I have the opportunity to see so many of my colleagues because of the nature of my work in our denominational setting. But this also means that, unlike when I was serving in Iowa, I often get to sit in the pews with my spouse and child, and help my husband wrangle our active child. When I accepted this position with the United Church of Christ, we joined the ranks of all sorts of people who “church shop” as we sought a place for us to do that child-wrangling and praying and singing and worshipping. Our commitments were few but clear: we wanted to find an intentionally multi-racial congregation that worshipped with fewer than 100 people and was explicit in its welcome of LGBT folk. Unlike the context in which I had been serving, several congregations fit the bill in our new city. So, off we went. I downplayed my role with the denomination so that I would know how an “ordinary” family would be welcomed. We were welcomed everywhere – sometimes very aggressively.

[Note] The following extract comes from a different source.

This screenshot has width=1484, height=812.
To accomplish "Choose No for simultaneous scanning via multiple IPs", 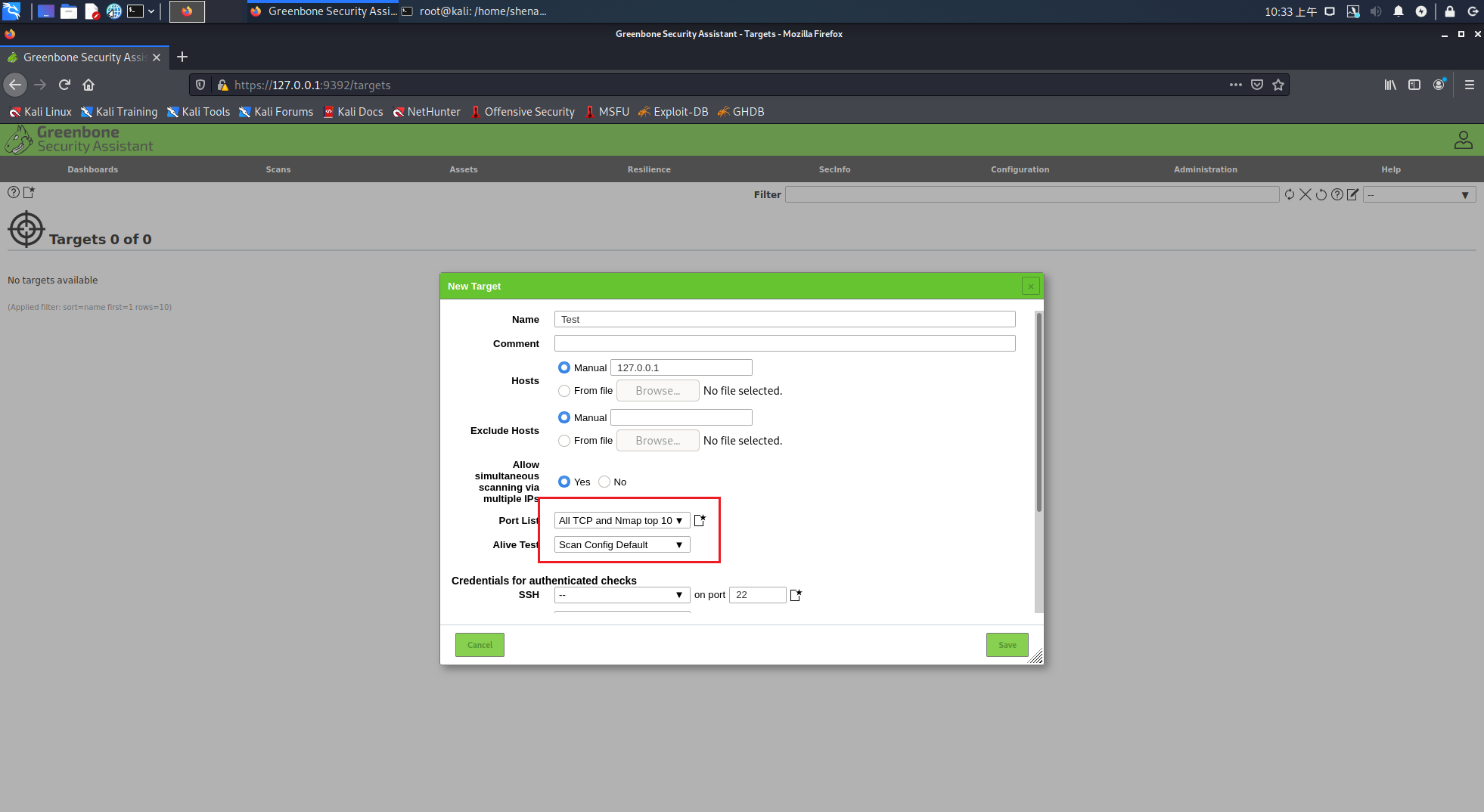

Then a new colleague (whom I had long admired from afar) invited me to visit her church. We were warmly welcomed, and so was our rowdy, still-nursing toddler. We went back a second time, and found ourselves pacing back and forth in the back of the sanctuary with our particularly active little girl. The usher, an older African-American gentleman in a sharp suit, smiled warmly at us. “You are doing it right, parents, making church a fun place for her,” he said softly, that smile telling us that all of us, imperfect and frustrated as we felt at that moment, were just where we needed to be. I remembered saying this very thing to parents who visited to the church I served. I remembered encouraging parents to bring their kids, even if – especially when – their kids were wiggly. But I never expected to be on the receiving end of this. I never expected to receive grace in this way. In that moment, I almost burst into tears.
Two years later, this is the only church my daughter knows. She is learning how to sing the songs of our faith, to sit in worship with other kids and grown-ups, to appreciate the different ways God speaks to us in prayer and story, and to know that she is a part of something larger than herself. The warm welcome we first received has deepened as we’ve deepened our involvement in the congregation, and we are learning how to take up the joy of church membership from the perspective of one who is not paid to be there. We are learning to listen to God in a new way – as a family, not as a pastor and her family. We have to navigate our own spiritual needs as we try to respect the needs of our neighbors and the needs of our daughter for worshipful time and space. We are grateful to have a diverse community of Christians to share in this work, because they love us and keep us accountable to our promises.
And still, whenever we travel, my family knows that it may not be “home,” but we will go to church somewhere.